From: Jim Phillips (jim_at_ks.uiuc.edu)
Date: Tue Feb 17 2004 - 17:14:42 CST

Hi again,

On Tue, 17 Feb 2004, Satyavani Vemparala wrote:

> (1) the atoms are displaced. i was assuming that by giving t "0 0 0", the
> atoms would not be displaced. e.g.,
> Before script:
> -------------
> ATOM 1 C1 OLEO 1 25.238 -18.360 17.677 0.00 0.00 L001
> ATOM 2 O1 OLEO 1 24.822 -17.975 16.590 0.00 0.00 L001
>
> After Script:
> -----------
> ATOM 1 C1 OLEO 1 20.652 -21.504 -18.456 1.00 0.00 L001
> ATOM 2 O1 OLEO 1 20.521 -20.344 -18.821 1.00 0.00 L001

The atoms are not simply displaced, since the coordinates of these two
atoms do not differ by the same vector. The coordinates are different,
probably because the lipid segments have been switched.

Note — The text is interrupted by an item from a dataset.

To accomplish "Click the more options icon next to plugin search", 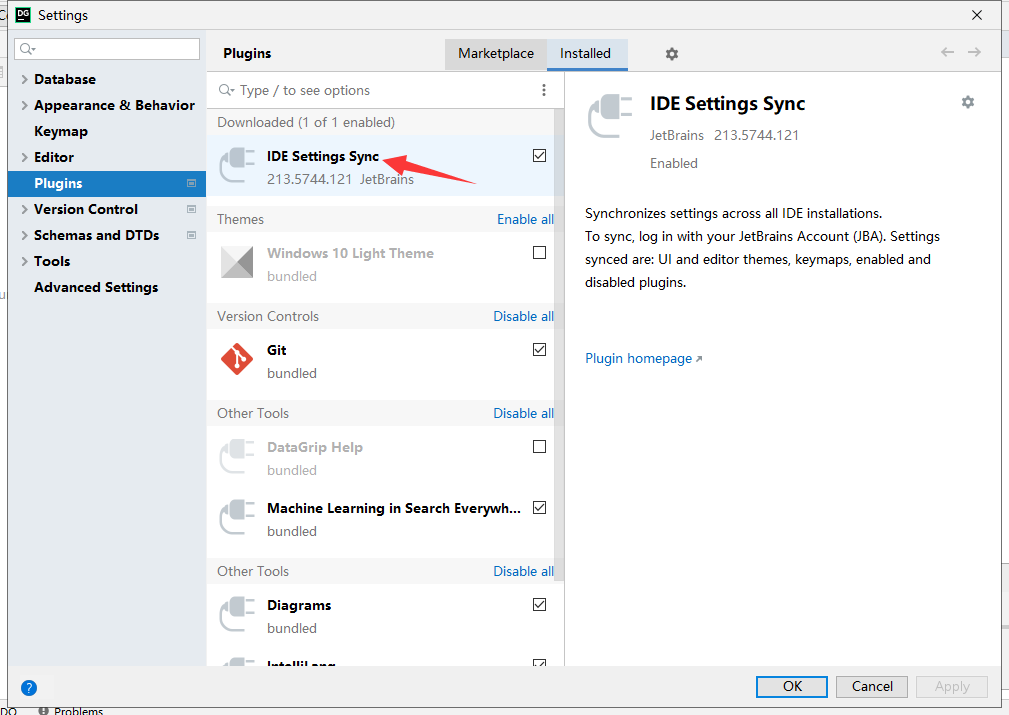I will (x=543, y=89).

The script uses the z coordinate to split into top and bottom layers, and
then does the bottom layer (lipidsegs1/lipidsel1) first. I expect that if
you reverse the order of sl or just eliminate this division you will get
what you are expecting.

> (2) some of the hydrogens have (0,0,0) as coordinates

You must not have those coordinates in your PDB file. Add "guesscoord"
just before writepsf and the hydrogens should have reasonable coordinates.

-Jim

> is there a mistake iam doing in the script? the lipid is DOPC, hence OLEO
> & PCGL residues.
>
> ================================================================
> package forget
> package require psfgen 1.3
>
> topology top_all27_lipid
>
> mol load pdb dopc_only.pdb
>
> set lipidsegs1 [[atomselect top "name N and z < 0"] get segid]
> set lipidsegs2 [[atomselect top "name N and z > 0"] get segid]
> set lipidsel1 [atomselect top "segid $lipidsegs1"]
> set lipidsel2 [atomselect top "segid $lipidsegs2"]
>
> set tl ""
> lappend tl "0 0 0"
>
> set sl "$lipidsel1 $lipidsel2"
>
> set lid 1
>
> foreach lipidsel $sl {
> foreach t $tl {
> $lipidsel moveby $t
>
> set oldsegs [lsort -unique [$lipidsel get segid]]
> foreach s $oldsegs {
> set segid [format "L%03d" $lid]
> incr lid
>
> set segsel [atomselect top "segid $s"]
> $segsel set segid $segid
> $segsel delete
>
> segment $segid {
> auto none
> first NONE
> last NONE
> residue 1 OLEO
> residue 2 PCGL
> residue 3 OLEO
> }
> patch EST1 $segid:2 $segid:1
> patch EST2 $segid:2 $segid:3
> }
>
> $lipidsel writepdb lipids.pdb.tmp
> coordpdb lipids.pdb.tmp
> }
> }
>
> regenerate angles dihedrals
>
> writepsf dopc.psf
> writepdb dopc.pdb
>
> mol delete all
>
> mol load psf dopc.psf pdb dopc.pdb
>
> exit
> ====================================================================
> On Mon, 16 Feb 2004, Jim Phillips wrote:
>
> > Hi,
> >
> > The easy way is to use a Tcl foreach loop over all of your segments.
> > I've attached a script I used to build a DPPC patch from similar input.
> > There is some extra code to replicate the lipids, but otherwise this is a
> > full example.
> >
> > Also, be sure to use "regenerate angles dihedrals" after building all of
> > the lipid segments or you'll be missing several angles and dihedrals.